Quick Answer: Configuration management ensures individual systems are in a desired, consistent state (e.g., the right packages and config on each server). Configuration orchestration coordinates actions across many systems in the right order (e.g., provisioning and wiring up a multi-tier app). In short: management handles the “what” on each node; orchestration handles the “how and when” across nodes. They’re complementary, not competing.

What is Configuration Management?
Configuration management is the practice of maintaining systems in a known, desired state. It ensures every server has the correct packages, files, services, and settings — and automatically corrects drift. It’s idempotent: running it repeatedly produces the same result.
- Tools: Ansible, Puppet, Chef, SaltStack.
- Focus: the desired state of each individual node.
- Example: “Ensure Nginx 1.27 is installed and running with this config on all web servers.”
What is Configuration Orchestration?
Configuration orchestration coordinates and automates tasks across multiple systems in a specific order, managing dependencies between them. It’s about the workflow of provisioning and connecting an entire environment, not just one machine.
- Tools: Terraform, AWS CloudFormation, Kubernetes (for workloads), and orchestration features in Ansible.
- Focus: the order and coordination of actions across many resources.

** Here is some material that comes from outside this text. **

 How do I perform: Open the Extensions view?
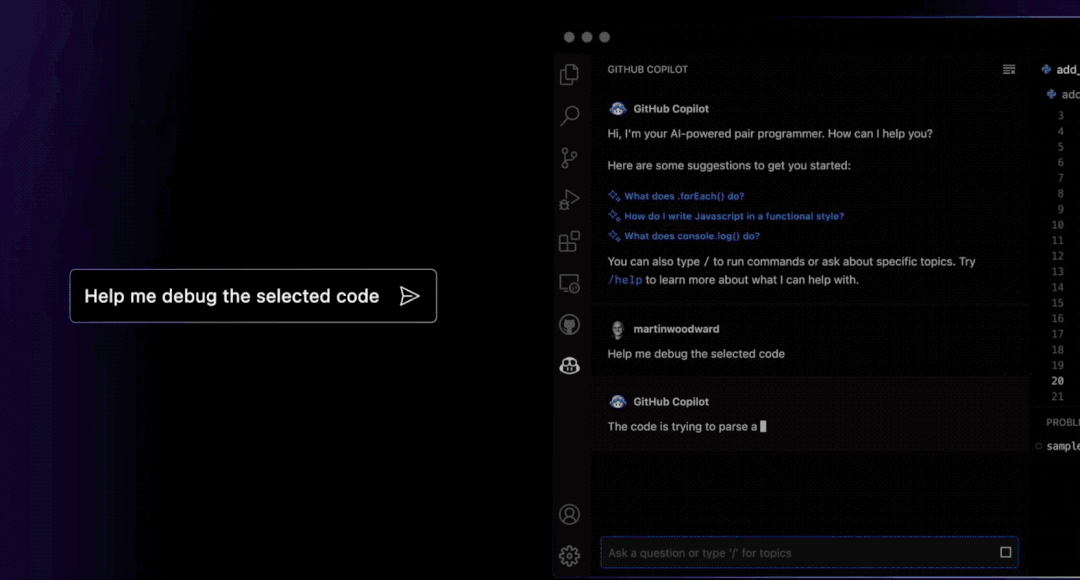pos(570,241)
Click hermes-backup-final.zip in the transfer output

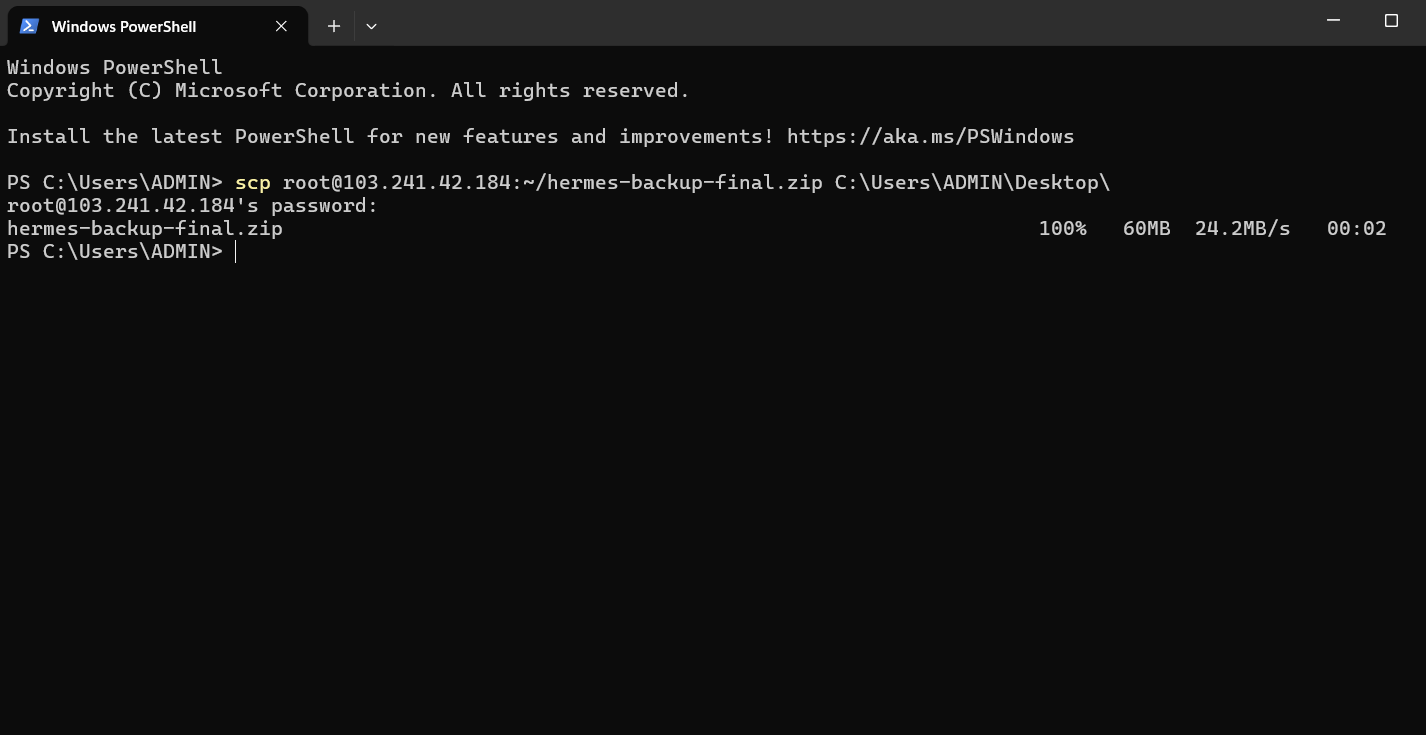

- Example: “Create the network, then the database, then the app servers, then attach the load balancer.”
Configuration Management vs Orchestration: Key Differences
| Aspect | Configuration Management | Configuration Orchestration |
|---|---|---|
| Scope | State of a single node | Coordination across many nodes |
| Concern | “What” should be on each system | “How & when” actions happen |
| Order | Less order-sensitive | Order & dependencies are critical |
| Tools | Ansible, Puppet, Chef | Terraform, CloudFormation |
| Typical use | Install/configure software | Provision & wire up infrastructure |
How They Work Together
In real-world DevOps, the two are used together. A common 2026 pattern: Terraform orchestrates and provisions the cloud infrastructure (networks, VMs, load balancers), then Ansible configures the software on those VMs. Orchestration builds the stage; management dresses each actor. See our Terraform vs Ansible comparison and Terraform tutorial.
Conclusion
Configuration management keeps individual systems consistent; configuration orchestration coordinates actions across the whole environment. They solve different problems and work best together — orchestrate your infrastructure with Terraform, then manage its configuration with Ansible. Understanding the distinction is a common DevOps interview topic.
Frequently Asked Questions
Is Ansible configuration management or orchestration?
Primarily configuration management, but it also has orchestration capabilities for ordering tasks across hosts.
Is Terraform configuration management?
No — Terraform is primarily an orchestration/provisioning (IaC) tool. It creates and wires up infrastructure rather than configuring software inside servers.
Do I need both?
Often yes — use an orchestration tool to provision infrastructure and a configuration management tool to configure the software on it.